Embedding layer is kept static and MaxPooling1D is changed with GlobalMaxPooling1D. Architectures can be modified with respect to different problems but the main structure is as below. This model contains 3 separate Convolutional Layers combined with Pooling Layers.
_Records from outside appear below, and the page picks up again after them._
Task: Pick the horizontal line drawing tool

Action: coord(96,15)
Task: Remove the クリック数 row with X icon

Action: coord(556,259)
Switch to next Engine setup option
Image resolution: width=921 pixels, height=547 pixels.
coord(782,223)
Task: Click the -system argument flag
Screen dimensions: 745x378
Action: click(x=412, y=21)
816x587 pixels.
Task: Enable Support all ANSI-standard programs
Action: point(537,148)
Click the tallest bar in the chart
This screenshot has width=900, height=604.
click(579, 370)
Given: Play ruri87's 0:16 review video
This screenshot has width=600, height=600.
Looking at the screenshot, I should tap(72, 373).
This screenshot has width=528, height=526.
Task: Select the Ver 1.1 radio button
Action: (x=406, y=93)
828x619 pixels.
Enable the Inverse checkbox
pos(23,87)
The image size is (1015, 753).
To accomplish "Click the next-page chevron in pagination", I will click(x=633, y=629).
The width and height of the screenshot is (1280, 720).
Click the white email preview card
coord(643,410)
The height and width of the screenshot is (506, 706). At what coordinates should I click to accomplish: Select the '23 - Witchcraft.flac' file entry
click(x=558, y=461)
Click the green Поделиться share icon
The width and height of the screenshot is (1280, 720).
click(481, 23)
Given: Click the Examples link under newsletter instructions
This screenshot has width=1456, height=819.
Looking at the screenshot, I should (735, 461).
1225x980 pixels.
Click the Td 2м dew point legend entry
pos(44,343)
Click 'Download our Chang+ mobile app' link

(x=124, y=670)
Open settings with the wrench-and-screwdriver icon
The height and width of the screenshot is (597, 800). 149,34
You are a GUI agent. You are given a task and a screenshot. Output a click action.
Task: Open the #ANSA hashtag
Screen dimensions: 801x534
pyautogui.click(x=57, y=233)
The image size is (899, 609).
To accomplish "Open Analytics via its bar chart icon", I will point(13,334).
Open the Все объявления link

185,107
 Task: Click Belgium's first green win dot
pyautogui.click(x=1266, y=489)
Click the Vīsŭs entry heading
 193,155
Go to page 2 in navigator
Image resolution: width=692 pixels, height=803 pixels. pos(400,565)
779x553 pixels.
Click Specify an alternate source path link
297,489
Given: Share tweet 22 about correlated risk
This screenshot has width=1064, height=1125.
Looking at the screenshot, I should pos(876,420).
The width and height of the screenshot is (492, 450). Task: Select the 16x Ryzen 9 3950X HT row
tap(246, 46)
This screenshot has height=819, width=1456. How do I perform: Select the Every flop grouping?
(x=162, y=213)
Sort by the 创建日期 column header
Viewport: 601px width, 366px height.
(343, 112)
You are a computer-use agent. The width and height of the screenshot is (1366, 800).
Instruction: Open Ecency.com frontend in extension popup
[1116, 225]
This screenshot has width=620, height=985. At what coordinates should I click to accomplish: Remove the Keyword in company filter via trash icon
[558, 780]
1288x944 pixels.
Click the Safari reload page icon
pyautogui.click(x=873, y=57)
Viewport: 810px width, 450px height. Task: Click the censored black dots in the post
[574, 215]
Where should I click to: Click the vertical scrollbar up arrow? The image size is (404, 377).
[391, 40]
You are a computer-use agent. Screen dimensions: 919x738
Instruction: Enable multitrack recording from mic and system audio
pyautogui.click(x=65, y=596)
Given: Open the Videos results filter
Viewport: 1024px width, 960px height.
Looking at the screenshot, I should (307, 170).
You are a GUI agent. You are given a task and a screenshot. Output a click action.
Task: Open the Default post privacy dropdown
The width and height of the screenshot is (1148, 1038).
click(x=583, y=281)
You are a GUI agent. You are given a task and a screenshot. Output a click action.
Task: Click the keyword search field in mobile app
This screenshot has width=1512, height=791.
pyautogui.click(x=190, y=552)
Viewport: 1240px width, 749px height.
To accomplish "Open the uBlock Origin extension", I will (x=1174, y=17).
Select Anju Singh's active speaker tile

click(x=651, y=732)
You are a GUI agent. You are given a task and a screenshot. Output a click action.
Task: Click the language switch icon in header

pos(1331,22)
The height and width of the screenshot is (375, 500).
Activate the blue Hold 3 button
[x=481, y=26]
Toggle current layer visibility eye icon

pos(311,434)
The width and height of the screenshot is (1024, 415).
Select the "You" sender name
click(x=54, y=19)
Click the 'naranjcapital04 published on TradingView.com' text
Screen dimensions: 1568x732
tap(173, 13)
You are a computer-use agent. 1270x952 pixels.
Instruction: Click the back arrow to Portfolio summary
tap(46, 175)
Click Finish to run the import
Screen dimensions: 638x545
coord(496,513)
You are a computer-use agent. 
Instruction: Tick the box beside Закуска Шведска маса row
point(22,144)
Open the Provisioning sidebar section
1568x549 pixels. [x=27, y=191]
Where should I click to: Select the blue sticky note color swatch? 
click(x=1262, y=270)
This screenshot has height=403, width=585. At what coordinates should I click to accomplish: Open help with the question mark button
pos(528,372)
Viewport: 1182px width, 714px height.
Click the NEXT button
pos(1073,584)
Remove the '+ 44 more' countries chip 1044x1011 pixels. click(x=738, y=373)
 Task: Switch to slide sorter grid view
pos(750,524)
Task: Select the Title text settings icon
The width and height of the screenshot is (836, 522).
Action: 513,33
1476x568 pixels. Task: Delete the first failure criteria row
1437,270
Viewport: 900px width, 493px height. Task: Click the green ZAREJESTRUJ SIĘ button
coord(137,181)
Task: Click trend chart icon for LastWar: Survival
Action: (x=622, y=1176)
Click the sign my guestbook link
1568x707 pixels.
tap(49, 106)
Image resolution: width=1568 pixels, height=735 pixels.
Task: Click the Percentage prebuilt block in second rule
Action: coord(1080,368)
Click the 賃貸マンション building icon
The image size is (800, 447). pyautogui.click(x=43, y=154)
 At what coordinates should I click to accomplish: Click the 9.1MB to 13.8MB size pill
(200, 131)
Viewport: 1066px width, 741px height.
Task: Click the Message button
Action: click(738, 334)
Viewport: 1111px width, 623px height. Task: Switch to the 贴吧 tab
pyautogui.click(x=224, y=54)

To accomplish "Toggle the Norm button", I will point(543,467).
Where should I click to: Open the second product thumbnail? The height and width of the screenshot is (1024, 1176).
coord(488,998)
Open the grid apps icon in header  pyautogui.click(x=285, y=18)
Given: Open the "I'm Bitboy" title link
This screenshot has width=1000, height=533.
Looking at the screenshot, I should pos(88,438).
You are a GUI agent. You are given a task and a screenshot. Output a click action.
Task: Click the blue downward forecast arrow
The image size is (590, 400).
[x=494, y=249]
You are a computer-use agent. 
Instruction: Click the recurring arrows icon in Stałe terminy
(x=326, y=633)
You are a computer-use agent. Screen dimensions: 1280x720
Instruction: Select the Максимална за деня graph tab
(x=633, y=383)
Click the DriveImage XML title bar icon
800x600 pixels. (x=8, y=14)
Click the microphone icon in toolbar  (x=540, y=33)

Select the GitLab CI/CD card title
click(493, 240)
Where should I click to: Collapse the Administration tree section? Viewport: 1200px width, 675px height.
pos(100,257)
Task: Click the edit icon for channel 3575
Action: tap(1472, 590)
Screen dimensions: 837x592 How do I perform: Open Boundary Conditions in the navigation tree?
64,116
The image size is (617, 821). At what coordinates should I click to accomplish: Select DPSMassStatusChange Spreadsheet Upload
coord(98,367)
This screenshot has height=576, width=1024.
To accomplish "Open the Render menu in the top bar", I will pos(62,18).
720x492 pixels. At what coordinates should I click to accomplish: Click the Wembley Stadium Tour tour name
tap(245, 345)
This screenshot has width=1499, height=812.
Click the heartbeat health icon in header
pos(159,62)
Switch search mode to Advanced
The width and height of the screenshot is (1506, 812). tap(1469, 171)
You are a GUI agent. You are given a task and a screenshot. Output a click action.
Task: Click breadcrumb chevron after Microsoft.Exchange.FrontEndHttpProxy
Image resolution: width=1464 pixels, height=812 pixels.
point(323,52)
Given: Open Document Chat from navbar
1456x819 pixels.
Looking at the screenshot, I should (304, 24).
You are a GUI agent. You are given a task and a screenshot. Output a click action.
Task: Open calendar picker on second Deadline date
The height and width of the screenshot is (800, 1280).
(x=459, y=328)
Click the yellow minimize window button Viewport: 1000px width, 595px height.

Results are later concatenated and fed to a sequence of Fully Connected Layers.

CNN-non-static

def non_static_model():

    inputs1 = Input(shape=(450, ))
    embedding1 = Embedding(input_dim=pretrained_weight_2.shape[0],
                           output_dim=400,
                           weights=[pretrained_weight_2],
                           trainable=True, input_length=450)(inputs1)
    conv1 = Conv1D(filters=32, kernel_size=2, activation='relu'
                   )(embedding1)
    pool1 = GlobalMaxPooling1D()(conv1)
    flat1 = Flatten()(pool1)

    
    conv2 = Conv1D(filters=32, kernel_size=3, activation='relu'
                   )(embedding1)
    pool2 = GlobalMaxPooling1D()(conv2)
    flat2 = Flatten()(pool2)

    
    conv3 = Conv1D(filters=32, kernel_size=4, activation='relu'
                   )(embedding1)
    pool3 = GlobalMaxPooling1D()(conv3)
    flat3 = Flatten()(pool3)

    # merge

    merged = concatenate([flat1,flat2,flat3])

    # interpretation
    dense = Dense(32, activation='relu')(merged)
    drop1 = Dropout(0.2)(dense)
    outputs = Dense(5, activation='softmax')(drop1)
    model = Model(inputs=[inputs1], outputs=outputs)

    # compile

    model.compile(loss='categorical_crossentropy', optimizer='adam',
                  metrics=['accuracy'])

    # summarize

    print(model.summary())
    return model

Similar to static model with only embedding layer is trained with the entire network by setting trainable=True.